For us, the future will be a blended-learning approach, making it completely possible for our global students and participants to access us in their own time and pace. Virtual is here to stay but we need to make sure that our programs are well designed for learners as well as their sponsoring employers. This is a strength of Ashridge.
(PR): What are been some recent executive education highlights?
(DD): One of our most popular offerings is The Leadership Experience, a deep-dive simulation to test resilience. We take a group of 14 participants on a three-day simulation and put them on the board of a fictitious company facing challenges. The pandemic was the perfect opportunity to roll out the virtual version. That it has made the move successfully is a real win. Another example is our well-regarded executive coaching offering. Erik de Haan is our faculty expert and global guru in relational coaching. He runs the Ashridge Centre for Coaching, which runs degrees, an open enrolment program, diplomas and a master’s, which are now taught online in customized programs and are thriving.
(PR): How is Hult Ashridge tackling social responsibility?
(DD): Matthew Gitsham is our faculty expert on sustainability and the author of the Hult Principles of Responsible Management Education (PRIME) Report, which we produce every two years as the roadmap of our commitment to social responsibility. He has been included in the Thinkers50 RADAR Class for 2021, a global list of management thinkers to watch. We expect all our degree teaching to include elements of PRIME and encourage our faculty to include ethics and sustainability in our executive education.

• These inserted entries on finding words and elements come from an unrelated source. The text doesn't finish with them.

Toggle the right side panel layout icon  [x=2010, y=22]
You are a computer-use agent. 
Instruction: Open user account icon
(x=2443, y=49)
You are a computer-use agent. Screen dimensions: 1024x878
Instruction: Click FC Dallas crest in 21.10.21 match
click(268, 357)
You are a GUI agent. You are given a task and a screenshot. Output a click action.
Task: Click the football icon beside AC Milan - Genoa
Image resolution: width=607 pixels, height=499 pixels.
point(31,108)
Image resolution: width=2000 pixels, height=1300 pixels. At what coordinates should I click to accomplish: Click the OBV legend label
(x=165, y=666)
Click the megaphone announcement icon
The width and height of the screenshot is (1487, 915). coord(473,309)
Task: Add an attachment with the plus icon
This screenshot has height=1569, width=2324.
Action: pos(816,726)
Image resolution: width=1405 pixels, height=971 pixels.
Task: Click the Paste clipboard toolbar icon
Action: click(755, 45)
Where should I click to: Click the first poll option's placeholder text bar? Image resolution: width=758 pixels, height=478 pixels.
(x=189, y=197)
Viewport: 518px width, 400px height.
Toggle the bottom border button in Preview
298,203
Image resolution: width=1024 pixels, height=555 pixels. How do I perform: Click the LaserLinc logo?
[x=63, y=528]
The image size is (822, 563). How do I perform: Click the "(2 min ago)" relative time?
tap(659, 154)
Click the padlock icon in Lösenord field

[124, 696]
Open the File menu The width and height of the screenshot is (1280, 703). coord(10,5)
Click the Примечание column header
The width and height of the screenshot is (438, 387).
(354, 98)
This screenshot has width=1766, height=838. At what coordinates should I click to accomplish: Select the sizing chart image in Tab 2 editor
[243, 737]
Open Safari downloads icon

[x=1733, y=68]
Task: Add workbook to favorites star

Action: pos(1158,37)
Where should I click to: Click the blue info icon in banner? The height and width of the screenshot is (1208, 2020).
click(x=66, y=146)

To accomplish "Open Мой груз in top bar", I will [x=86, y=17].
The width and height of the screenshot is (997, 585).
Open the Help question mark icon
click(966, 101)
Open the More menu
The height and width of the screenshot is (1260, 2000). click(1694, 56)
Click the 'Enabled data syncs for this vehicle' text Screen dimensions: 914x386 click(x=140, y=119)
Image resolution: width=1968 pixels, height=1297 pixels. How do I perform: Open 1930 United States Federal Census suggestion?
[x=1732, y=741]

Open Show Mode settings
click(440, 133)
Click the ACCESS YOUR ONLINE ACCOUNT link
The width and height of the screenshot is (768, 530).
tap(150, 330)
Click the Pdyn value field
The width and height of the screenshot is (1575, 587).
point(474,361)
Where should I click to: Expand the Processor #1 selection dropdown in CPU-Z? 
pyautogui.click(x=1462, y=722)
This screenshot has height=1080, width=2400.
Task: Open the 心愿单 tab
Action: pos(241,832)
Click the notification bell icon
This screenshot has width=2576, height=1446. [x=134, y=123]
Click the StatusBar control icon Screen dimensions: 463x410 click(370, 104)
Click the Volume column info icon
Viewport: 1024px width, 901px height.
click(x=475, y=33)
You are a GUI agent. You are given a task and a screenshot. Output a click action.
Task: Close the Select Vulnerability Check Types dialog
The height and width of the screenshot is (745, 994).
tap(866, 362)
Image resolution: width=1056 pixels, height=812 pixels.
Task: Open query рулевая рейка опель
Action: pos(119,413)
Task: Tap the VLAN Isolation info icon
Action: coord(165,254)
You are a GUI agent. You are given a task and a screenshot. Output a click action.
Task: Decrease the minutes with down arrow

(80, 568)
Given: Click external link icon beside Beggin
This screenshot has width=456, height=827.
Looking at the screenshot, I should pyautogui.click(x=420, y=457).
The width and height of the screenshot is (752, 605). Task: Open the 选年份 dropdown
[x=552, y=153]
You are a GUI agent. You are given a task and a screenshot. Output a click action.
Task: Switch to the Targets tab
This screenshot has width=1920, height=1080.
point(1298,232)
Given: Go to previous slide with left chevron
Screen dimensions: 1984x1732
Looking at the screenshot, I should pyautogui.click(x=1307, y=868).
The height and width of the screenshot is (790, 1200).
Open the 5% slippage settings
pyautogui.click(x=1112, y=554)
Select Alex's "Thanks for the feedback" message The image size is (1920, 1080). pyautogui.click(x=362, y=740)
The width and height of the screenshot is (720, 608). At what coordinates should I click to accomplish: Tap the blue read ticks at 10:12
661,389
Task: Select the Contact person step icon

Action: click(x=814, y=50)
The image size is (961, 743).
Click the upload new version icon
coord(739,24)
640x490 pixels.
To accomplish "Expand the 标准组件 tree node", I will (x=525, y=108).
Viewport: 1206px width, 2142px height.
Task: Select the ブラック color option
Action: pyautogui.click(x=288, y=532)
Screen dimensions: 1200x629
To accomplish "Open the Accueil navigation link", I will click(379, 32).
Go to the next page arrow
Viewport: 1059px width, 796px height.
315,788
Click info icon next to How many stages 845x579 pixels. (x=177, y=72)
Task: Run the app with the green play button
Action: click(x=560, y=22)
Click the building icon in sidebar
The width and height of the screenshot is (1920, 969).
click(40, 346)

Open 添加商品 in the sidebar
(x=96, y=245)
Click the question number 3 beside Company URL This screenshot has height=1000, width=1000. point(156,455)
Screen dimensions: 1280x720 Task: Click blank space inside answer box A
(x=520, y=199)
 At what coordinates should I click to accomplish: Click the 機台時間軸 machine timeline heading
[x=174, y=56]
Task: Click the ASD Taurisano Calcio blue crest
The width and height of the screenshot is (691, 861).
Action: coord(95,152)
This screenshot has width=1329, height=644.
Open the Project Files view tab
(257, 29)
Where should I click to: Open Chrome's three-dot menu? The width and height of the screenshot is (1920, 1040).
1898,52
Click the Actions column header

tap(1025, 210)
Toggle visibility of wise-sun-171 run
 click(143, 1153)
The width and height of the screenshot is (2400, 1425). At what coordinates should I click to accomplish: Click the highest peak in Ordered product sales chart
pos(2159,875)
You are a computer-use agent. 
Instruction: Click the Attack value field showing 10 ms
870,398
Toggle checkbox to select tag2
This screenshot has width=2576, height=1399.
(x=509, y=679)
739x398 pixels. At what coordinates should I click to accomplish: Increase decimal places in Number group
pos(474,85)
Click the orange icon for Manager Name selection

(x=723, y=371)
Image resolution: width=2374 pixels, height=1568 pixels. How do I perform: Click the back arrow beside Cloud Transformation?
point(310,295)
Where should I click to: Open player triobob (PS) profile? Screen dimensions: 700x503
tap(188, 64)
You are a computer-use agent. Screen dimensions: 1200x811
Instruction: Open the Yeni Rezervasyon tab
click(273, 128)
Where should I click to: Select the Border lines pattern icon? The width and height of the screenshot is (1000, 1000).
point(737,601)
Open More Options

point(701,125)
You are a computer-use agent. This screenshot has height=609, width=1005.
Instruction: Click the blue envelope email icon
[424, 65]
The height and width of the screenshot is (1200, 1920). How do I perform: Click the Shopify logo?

These issues organically develop as part of our client engagements, we don’t force an emphasis on them. We are proud that we have been doing this worthy work long before it became fashionable.
(PR): How would you describe Hult Ashridge’s global footprint?
(DD): In addition to our international campuses, I would be remiss not to mention the Hult Prize: now in its 11th year, it helps university students to learn by doing. The Hult Foundation awards $1 million to the top team out of hundreds who compete from around the world. Another way we make our international presence felt is our online ability to provide limitless learning. Lastly, we have a uniquely international student, faculty and staff community.
(PR): How are you promoting gender equality?
(DD): We see gender as part of a broader picture of diversity, equality, inclusion and belonging (DEIB). We take the Black Lives Matter movement seriously, for example.
Ashridge has taken the lead in designing and delivering DEIB training across all Hult, tapping some of our prominent alumni in this space. We also have a unique Executive Doctorate in Organizational Change that is perfect for DEIB issues.
(PR): Why is Hult Ashridge unique?
(DD): I find two things uniquely exciting. First, the Hult Prize. Second, we are among the world’s very few triple-accredited business schools. We benefit from working with our three global accreditors — AACSB, AMBA and EFMD — and are interlocutors with them in the dialectic of tradition and innovation.
We pride ourselves on the fact that we are only as good as how relevant we are. We seek to be nimble and responsive, anticipating the next trends. We use our creativity and practical connections to global industry as an opportunity to be agile. We occupy that delicate space between respecting historical approaches to managing education while driving the future.